A word-for-word copy of the entries is needed, and it should contain no images.

-------- Source data

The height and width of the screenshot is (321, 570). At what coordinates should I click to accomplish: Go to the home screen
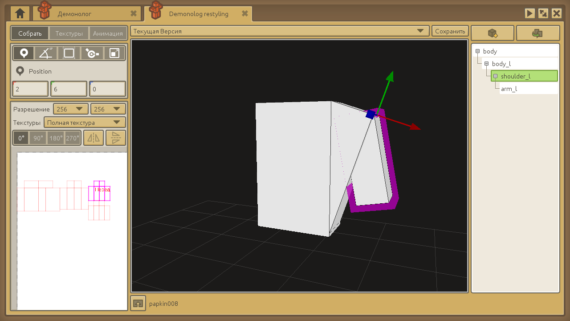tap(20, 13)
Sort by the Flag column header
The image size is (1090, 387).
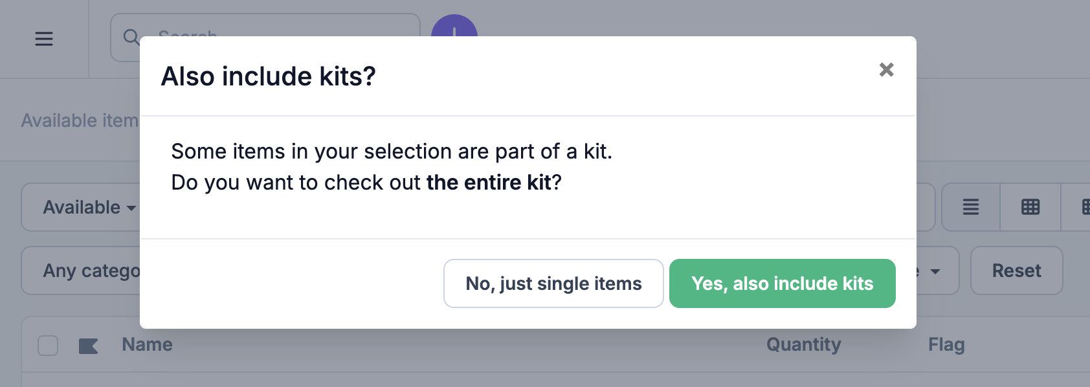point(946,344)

----------------

§ The answer
The height and width of the screenshot is (321, 570). At what coordinates should I click to accomplish: Go to the home screen
tap(20, 13)
Sort by the Flag column header
The image size is (1090, 387).
point(946,344)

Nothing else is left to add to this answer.